[Urgent] trainer.predict() and model.generate creates totally different predictions

Sorry for the URGENT tag but I have a deadline. The title is self-explanatory. The predictions from trainer.predict() are extremely bad whereas model.generate gives qualitative results.

I want to use trainer.predict() because it is paralilized on the gpu. My testing data set is huge, having 250k samples. I wonder if I am doing something wrong or the library contains an issue.
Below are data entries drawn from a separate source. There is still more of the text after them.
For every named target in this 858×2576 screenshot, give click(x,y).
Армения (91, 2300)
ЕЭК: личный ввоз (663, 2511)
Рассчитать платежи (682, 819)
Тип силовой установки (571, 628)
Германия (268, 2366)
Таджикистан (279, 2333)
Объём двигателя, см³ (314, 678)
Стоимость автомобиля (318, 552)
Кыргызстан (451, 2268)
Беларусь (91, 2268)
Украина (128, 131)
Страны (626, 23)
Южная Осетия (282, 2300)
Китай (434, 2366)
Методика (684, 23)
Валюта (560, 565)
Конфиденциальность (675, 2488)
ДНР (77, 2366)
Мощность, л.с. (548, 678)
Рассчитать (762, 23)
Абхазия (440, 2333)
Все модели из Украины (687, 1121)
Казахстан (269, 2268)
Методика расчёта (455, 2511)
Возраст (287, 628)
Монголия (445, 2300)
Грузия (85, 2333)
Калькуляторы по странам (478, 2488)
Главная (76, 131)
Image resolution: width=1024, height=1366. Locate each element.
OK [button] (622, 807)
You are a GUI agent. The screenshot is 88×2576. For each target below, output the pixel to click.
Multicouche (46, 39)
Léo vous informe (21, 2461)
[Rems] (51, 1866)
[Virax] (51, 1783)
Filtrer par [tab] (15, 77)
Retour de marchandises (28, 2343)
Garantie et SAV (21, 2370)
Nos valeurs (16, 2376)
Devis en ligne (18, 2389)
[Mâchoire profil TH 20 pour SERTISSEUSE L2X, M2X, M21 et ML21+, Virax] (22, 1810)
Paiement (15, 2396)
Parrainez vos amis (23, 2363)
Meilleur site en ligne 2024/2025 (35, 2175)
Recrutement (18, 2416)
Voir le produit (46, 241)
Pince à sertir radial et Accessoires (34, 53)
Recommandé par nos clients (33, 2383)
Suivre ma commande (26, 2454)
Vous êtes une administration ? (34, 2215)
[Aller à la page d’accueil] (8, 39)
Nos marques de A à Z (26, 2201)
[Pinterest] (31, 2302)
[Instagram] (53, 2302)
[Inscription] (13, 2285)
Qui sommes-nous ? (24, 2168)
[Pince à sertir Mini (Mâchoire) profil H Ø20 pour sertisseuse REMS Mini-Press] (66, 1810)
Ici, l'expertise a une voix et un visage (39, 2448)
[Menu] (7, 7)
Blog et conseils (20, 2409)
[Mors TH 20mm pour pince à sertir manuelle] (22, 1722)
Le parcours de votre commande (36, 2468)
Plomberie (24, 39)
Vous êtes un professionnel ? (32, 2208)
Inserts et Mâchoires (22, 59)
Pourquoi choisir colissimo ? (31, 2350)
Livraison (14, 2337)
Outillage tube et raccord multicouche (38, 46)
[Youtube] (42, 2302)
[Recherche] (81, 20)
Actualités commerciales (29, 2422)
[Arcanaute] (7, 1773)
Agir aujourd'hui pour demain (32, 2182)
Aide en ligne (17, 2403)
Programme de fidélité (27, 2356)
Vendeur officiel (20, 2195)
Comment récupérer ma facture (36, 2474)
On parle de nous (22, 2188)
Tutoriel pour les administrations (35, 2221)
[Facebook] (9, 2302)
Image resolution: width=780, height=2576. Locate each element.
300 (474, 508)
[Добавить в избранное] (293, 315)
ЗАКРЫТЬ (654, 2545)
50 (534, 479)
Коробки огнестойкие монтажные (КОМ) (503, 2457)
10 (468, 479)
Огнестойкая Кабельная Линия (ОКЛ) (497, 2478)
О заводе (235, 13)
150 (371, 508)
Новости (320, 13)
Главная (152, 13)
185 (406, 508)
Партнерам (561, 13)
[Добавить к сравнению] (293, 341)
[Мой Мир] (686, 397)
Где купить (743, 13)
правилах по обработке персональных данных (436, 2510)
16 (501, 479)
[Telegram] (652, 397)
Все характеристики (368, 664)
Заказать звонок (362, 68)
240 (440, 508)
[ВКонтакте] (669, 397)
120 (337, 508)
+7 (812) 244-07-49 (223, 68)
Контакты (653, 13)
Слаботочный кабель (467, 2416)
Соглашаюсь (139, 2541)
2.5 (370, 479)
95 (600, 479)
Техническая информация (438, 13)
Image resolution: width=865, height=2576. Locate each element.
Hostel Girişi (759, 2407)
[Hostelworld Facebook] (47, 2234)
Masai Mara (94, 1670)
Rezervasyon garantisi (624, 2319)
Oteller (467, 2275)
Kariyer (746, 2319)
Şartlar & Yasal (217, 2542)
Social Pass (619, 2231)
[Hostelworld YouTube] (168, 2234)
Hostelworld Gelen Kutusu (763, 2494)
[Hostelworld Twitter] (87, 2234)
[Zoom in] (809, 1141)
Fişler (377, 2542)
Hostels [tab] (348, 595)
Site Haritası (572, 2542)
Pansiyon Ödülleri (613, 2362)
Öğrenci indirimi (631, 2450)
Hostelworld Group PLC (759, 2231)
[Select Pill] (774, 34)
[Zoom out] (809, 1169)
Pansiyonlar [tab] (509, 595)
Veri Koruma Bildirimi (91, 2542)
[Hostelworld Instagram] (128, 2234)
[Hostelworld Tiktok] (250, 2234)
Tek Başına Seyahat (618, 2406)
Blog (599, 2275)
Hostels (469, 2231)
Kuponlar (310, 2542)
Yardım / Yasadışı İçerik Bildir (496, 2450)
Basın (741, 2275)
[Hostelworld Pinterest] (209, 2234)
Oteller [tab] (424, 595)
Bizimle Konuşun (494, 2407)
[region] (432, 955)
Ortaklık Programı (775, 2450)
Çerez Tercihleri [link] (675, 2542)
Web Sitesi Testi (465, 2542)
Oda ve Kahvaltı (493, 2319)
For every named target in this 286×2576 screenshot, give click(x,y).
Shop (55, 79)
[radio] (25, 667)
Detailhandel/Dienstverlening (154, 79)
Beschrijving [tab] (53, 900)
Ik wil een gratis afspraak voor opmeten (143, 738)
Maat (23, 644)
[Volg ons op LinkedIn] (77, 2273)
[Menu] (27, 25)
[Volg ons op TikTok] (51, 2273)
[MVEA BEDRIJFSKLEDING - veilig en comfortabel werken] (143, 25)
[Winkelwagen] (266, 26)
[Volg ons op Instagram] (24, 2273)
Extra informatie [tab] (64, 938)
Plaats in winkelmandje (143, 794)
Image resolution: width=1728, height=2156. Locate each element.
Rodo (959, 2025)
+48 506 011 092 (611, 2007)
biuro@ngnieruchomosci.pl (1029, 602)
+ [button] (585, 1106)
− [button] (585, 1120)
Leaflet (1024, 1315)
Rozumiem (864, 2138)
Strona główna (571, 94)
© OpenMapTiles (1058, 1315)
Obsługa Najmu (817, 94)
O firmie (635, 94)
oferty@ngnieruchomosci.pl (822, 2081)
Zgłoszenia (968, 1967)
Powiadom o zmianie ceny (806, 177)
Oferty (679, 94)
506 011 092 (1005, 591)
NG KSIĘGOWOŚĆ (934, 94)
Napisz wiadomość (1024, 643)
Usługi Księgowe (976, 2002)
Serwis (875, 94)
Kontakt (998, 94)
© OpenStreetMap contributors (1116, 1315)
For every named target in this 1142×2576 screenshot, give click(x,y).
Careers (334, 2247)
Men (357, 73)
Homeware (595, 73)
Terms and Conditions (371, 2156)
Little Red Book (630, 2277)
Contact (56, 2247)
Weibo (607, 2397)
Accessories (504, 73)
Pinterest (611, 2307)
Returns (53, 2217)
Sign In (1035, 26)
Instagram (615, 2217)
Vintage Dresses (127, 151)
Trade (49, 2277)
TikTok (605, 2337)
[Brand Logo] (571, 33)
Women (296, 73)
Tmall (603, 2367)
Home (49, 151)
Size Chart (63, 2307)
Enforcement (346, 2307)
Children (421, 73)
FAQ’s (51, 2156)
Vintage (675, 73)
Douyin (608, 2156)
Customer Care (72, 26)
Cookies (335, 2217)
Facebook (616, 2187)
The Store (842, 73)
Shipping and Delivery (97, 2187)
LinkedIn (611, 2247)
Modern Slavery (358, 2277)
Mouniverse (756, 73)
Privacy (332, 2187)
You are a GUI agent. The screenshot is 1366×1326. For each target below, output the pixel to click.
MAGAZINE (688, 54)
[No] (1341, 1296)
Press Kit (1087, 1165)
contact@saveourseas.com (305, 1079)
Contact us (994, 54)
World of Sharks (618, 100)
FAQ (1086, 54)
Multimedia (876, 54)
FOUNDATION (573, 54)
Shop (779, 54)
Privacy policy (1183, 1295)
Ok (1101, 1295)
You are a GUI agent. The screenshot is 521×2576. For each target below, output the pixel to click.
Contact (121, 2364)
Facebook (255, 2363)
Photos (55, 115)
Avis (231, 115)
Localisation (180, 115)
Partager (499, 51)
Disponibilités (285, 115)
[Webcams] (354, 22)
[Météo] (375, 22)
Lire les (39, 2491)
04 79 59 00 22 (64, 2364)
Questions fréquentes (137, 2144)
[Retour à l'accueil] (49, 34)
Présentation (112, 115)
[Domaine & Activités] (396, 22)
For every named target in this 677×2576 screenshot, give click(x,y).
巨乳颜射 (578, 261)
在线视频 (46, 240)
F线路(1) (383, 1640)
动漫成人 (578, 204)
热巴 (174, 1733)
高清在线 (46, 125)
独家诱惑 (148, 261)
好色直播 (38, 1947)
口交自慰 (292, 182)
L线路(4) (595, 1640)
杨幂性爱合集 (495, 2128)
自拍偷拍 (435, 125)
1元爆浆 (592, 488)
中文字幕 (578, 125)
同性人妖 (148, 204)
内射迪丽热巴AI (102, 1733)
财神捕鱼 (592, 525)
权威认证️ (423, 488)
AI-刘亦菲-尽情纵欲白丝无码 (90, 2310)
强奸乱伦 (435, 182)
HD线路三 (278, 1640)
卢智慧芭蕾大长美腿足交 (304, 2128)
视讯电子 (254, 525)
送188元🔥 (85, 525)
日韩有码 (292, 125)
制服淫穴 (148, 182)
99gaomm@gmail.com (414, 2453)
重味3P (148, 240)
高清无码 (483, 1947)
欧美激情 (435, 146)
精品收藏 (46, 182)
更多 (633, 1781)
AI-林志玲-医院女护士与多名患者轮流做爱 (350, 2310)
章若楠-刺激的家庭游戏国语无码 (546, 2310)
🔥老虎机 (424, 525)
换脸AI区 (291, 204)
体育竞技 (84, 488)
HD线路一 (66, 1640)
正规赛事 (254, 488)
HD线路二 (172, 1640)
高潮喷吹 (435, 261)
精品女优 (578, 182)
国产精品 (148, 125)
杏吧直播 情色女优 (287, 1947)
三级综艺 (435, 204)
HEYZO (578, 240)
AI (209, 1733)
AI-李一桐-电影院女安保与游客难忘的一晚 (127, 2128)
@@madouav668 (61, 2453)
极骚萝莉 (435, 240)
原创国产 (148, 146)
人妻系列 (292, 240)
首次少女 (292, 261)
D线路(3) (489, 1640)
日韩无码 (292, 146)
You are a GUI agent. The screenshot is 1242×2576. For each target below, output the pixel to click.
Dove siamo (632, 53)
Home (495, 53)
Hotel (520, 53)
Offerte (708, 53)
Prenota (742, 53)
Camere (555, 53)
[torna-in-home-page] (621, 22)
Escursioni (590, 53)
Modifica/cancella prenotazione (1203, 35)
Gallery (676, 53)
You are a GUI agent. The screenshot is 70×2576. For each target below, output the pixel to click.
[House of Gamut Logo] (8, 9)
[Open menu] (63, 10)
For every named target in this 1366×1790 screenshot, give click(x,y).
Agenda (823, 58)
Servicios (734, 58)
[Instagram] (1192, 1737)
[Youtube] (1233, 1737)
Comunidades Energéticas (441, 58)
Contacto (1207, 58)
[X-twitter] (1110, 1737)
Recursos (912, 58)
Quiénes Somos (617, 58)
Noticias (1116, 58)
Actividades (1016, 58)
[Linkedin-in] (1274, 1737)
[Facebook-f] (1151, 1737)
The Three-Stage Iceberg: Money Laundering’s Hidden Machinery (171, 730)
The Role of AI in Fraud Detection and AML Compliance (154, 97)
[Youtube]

Below you can find a minimum example of my code.

# Load the model and tokenizer that were trained and saved.
tokenizer = T5Tokenizer.from_pretrained(args.load_model)
print("Loaded tokenizer from directory {}".format(args.load_model))
model = T5ForConditionalGeneration.from_pretrained(args.load_model)

# create train and validation data set, not relevant for testing
train_dataset = create_dataset(train_inputs, train_labels, tokenizer, pad_truncate=True, max_length=128)
val_dataset = create_dataset(val_inputs, val_labels, tokenizer, pad_truncate=True)

# training arguments
training_args = Seq2SeqTrainingArguments(
        output_dir=model_directory,          
        num_train_epochs=args.epochs,              
        per_device_train_batch_size=args.batch_size,  
        per_device_eval_batch_size=args.batch_size,   
        warmup_steps=500,                   
        weight_decay=args.weight_decay,               
        logging_dir=model_directory,
        logging_steps=100,
        do_eval=True,
        evaluation_strategy='epoch',
        learning_rate=args.learning_rate,
        load_best_model_at_end=True,
        metric_for_best_model='eval_loss',
        greater_is_better=False,
        save_total_limit=args.epochs,
        eval_accumulation_steps=args.eval_acc_steps, # set this lower, if testing or validation crashes
        disable_tqdm=True if args.load_model != '' else False,
    )
trainer = Seq2SeqTrainer(
    model=model,
    args=training_args,
    train_dataset=train_dataset,
    eval_dataset=val_dataset,
    optimizers=[torch.optim.Adam(params=model.parameters(), lr=args.learning_rate), None],       
    tokenizer=tokenizer,
)


class BugFixDataset(torch.utils.data.Dataset):
    def __init__(self, encodings, targets):
        self.encodings = encodings
        self.target_encodings = targets

    def __getitem__(self, index):
        item = {key: torch.tensor(val[index]) for key, val in self.encodings.items()}
        item['labels'] = torch.tensor(self.target_encodings['input_ids'][index], dtype=torch.long)
        return item

    def __len__(self):
        return len(self.encodings['input_ids'])




# create the dataset
test_warning_dataset = create_dataset(test_warning, test_warning_labels, tokenizer, pad_truncate=True, max_length=target_max_length)
# the take models output --> logits --> argmax to obtain prediction ids.
output_ids = np.argmax(trainer.predict(test_dataset=test_warning_dataset, num_beams=5, max_length=target_max_length).predictions[0], axis=2)

trainer_outputs = tokenizer.batch_decode(output_ids, skip_special_tokens=True)
model_generate_outputs = []
for i, code in enumerate(test_warning):
    input_ids = tokenizer.encode(code, truncation=True, padding=True).to(model.device)
    beam_outputs = model.generate(input_ids, max_length=target_max_length, num_beams=5, early_stopping=False, num_return_sequences=1)
for pred in beam_outputs:
    x = tokenizer.decode(pred, skip_special_tokens)
    model_generate_outputs.append(x)

model_generate_outputs and trainer_outputs are different. What is the issue?
What am I doing wrong?

hi @berkayberabi

to use Seq2SeqTrainer for prediction, you should pass predict_with_generate=True to Seq2SeqTrainingArguments. The trainer only does generation when that argument is True .

If it’s true then predictions returned by the predict method will contain the generated token ids.

Also if you want to do distributed evaluation, you could try this script transformers/run_distributed_eval.py at master · huggingface/transformers · GitHub

1 Like

hi @valhalla

Thank you very much for your reply. As a feedback, it would be good if it is mentioned in the documentation of .predict() for Seq2Seq. Or did I miss it?

Okay so you mean in that case I do not need to take to logist and argmax them? I directly get the results?

I will try your solution and let you know :smiley:

@valhalla

What is the structure of this test.source file for run_distributed_eval? Should I put the samples line by line as a text file? I have a custom dataset and using T5.

Yes, it expects a file with each example on it’s line

1 Like